* Material shown
☆ ☆ ☆ ☆ ☆ ☆ ☆

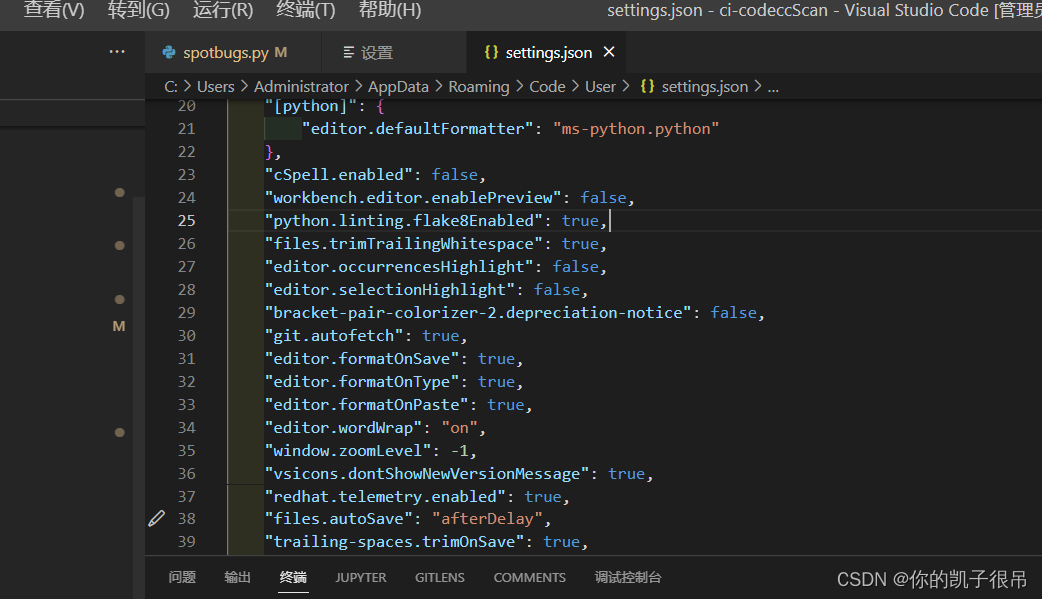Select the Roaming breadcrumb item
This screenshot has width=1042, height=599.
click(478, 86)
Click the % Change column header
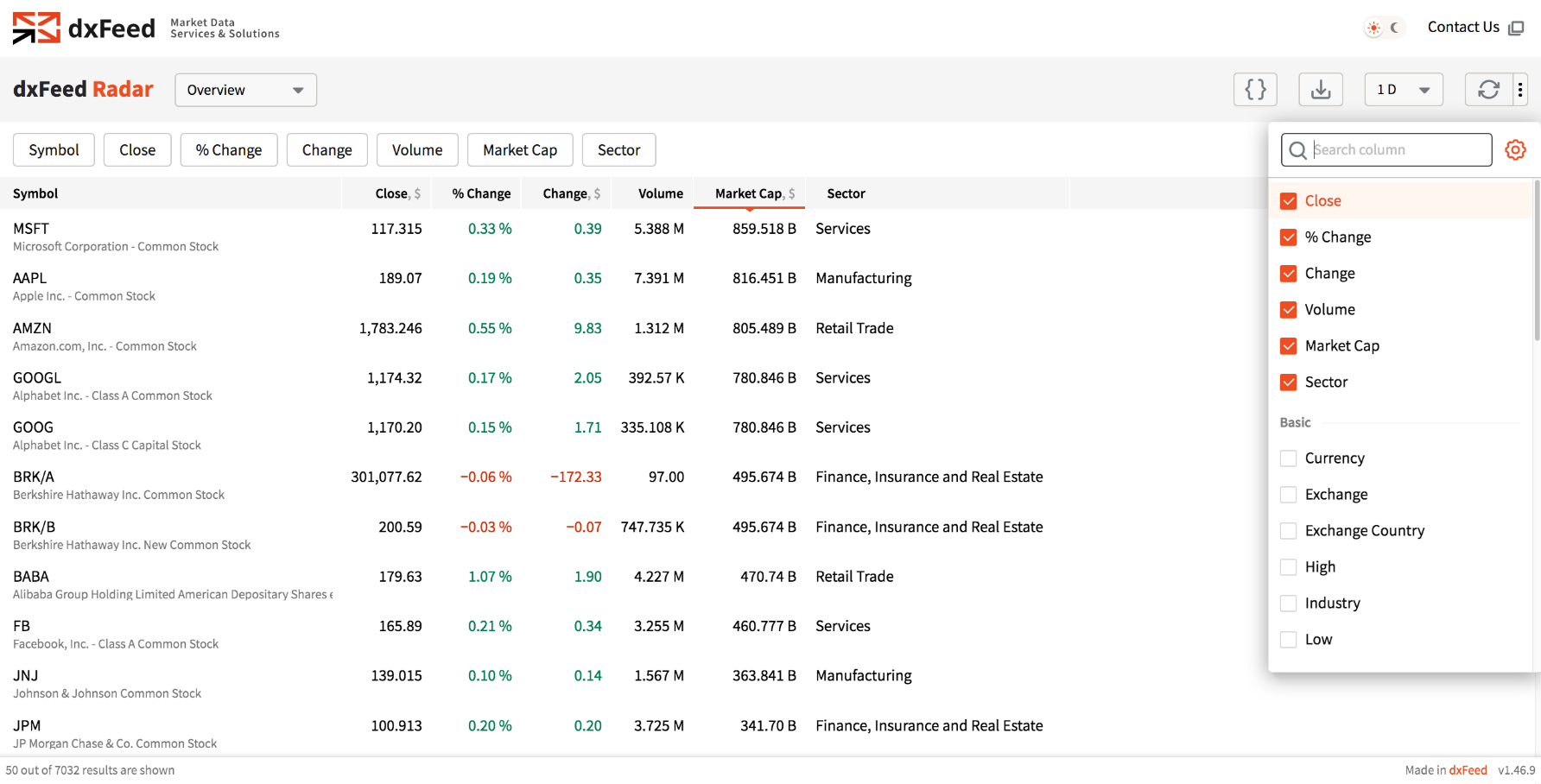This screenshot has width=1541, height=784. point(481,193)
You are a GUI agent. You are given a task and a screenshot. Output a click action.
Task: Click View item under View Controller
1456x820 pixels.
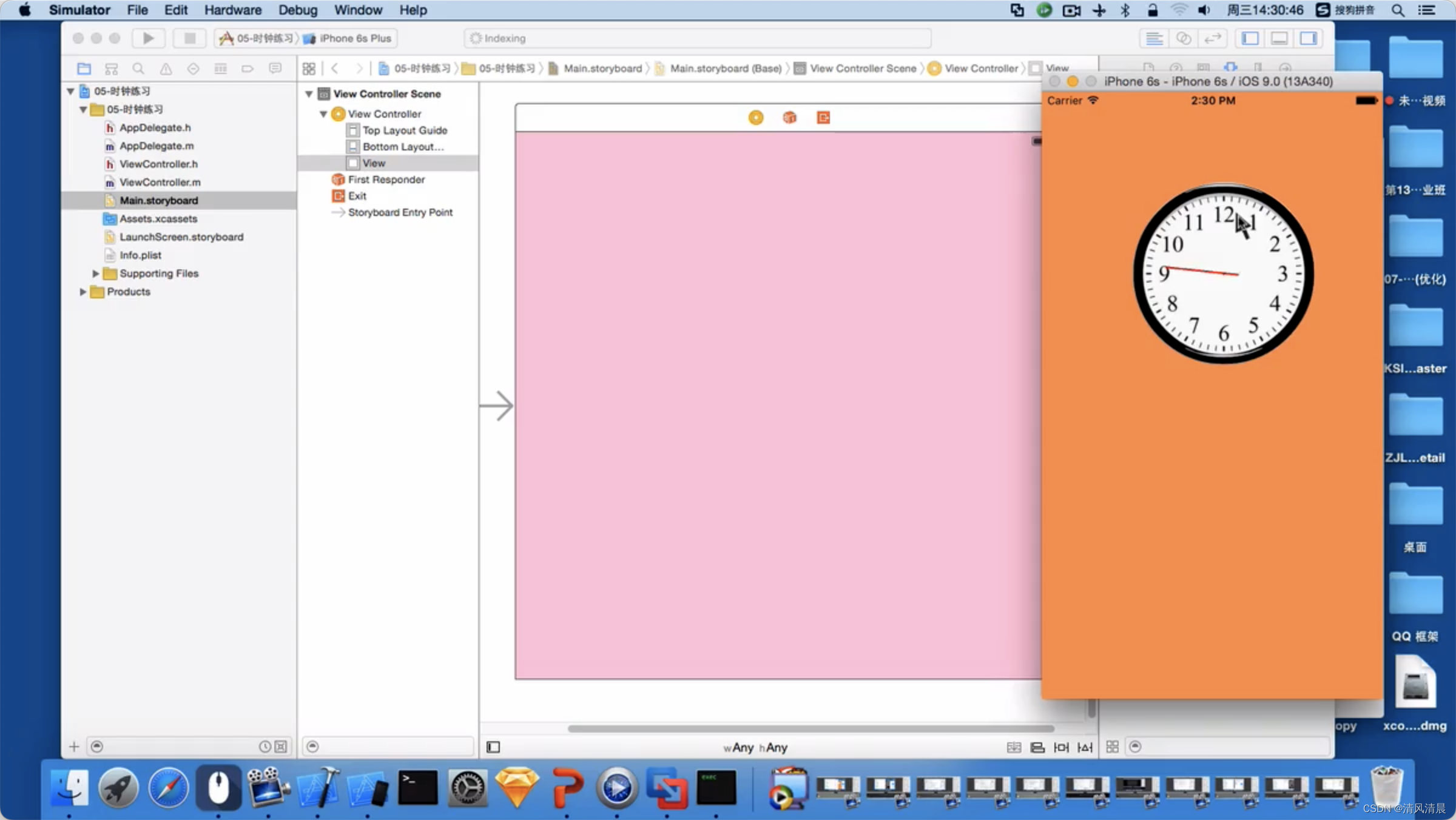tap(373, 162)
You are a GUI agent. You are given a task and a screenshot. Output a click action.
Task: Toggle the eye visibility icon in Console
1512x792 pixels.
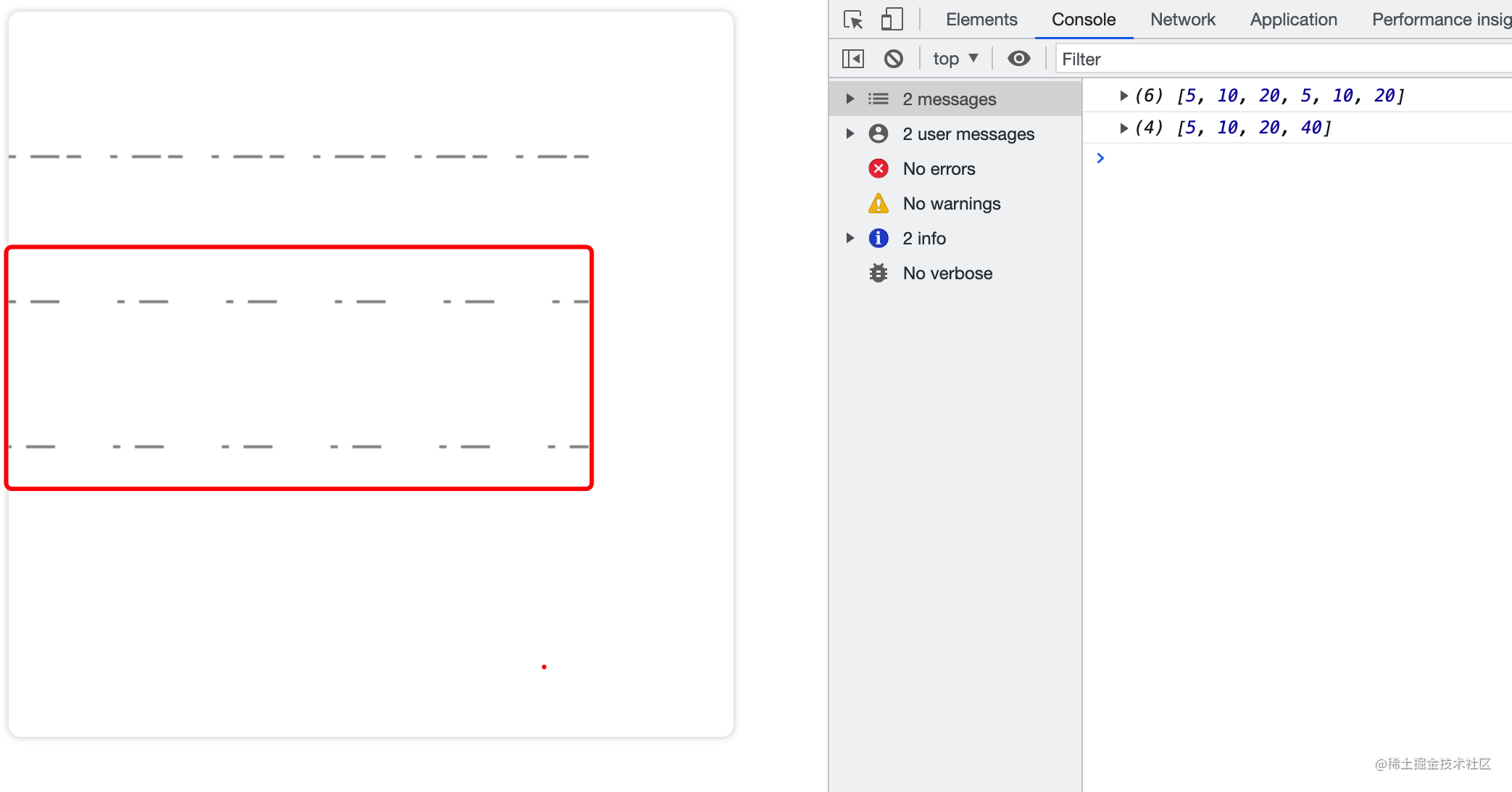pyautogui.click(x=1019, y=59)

☆ ☆ ☆ ☆ ☆ ☆ ☆

Excluding pictures, copy exactly the lines from the line containing "Task: Toggle the" through the last line of the data, inclusive.

* Written answer
Task: Toggle the eye visibility icon in Console
1512x792 pixels.
pyautogui.click(x=1019, y=59)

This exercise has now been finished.